Cliches:To create fresh, original dialogue, set high standards and never settle for the obvious choice. Indeed, never settle for the first choice. Just write it down, then improvise, experiment, go a little crazy, pour out as many choices as your talent can create. By playing with every wild thing you can imagine, you might discover that one of your lunatic choices is crazy but brilliant.

 

P147 Creative writing calls on two sources of creativity:story talent and literary talent

 

P

 

You will write as only you would

 

P173 《Sideways》

-Why are you so obsessed with Pinot? That’s all you ever order.

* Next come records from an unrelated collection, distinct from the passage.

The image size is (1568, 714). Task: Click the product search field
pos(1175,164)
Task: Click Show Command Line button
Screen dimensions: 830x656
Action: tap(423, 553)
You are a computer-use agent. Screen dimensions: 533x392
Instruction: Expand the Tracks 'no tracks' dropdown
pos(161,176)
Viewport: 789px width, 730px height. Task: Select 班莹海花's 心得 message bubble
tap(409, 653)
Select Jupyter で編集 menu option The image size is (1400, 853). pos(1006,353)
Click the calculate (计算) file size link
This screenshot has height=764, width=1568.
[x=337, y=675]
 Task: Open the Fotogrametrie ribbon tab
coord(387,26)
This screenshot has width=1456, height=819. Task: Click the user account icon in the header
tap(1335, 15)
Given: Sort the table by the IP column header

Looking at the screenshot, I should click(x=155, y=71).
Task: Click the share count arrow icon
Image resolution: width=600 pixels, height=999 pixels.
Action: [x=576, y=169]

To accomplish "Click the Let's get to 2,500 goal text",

--I don’t know, It’s a hard grape to grow. As you know. It’s thin-skinned, temperamental. It’s not a survivor like Cabernet that can grow and thrive anywhere....and withstand neglect. Pinot’s only happy in specific little corners of the world, and it needs a lot of doting. Only the patient and faithful and caring growers can do it, can access Pinot’s fragile, achingly beautiful qualities. It doesn’t come to you. You have to come to it, see?It takes the right combination of soil and sun....and love to coax it into its fullest expression. Then, and only then, its flavors are the most thrilling and brilliant and haunting on the planet.

 

I am a hard guy to get to know. I’m thin-skinned and temperamental. I am not tough, not a hard-hearted survivor, I need a cozy, safe little world and a woman who will dote on me. But if you are patient and faithful and caring, you will bring out my beautiful qualities. I cannot come to you. You must come to me. With the right kind of coaxing love I will turn into the most thrilling and brilliant man you could ever have the luck to know.

 

P255 Narcissists can call attention to themselves, never others. For Daisy(The Great Gatsby), it is critical that Gatsby seek her out. Gatsby must come to her. Fitzgerald uses those beats and many others elsewhere to express the dueling spines of action that drive The Great Gatsby: Gatsby’s obsession with Daisy and Daisy’s obsession with herself.

 

P264 《The museum of innocent》

Obsessive romantics devour the rites of romance: quiet walks in moonlight, tireless lovemaking, candlelit dinners, champagne, classical music, poetry, sunsets, and the like. But these enthralling rituals are pointless without an exquisite creature to share them, and so the man-in-love-with-romance tragedy begins when he falls for a woman becuase, and only because, she is gorgeous. Young kemal, in other words, suffered from the curse of beauty: the insatiable craving for the sublime that makes living a simple life unthinkable.

 

But, Docent Kemal portrays Romantic Kemal’s passion with a powerful and yet self-obsessed intensity. When Fusun doesn’t show up, he might have thought: “My God, did something happen to her? Is she hurt?” But he didn’t, Instead, he dissected his painful anticipation of pleasure to the microsecond. For the romantic, it is, as we say, always about him.

 

P289 Mastering the craft

Listen: to master the technique of saying little but expressing much, first train your eye to see into the depths of the unsaid the the unsayable inside the people around you, then train your ear to hear the said.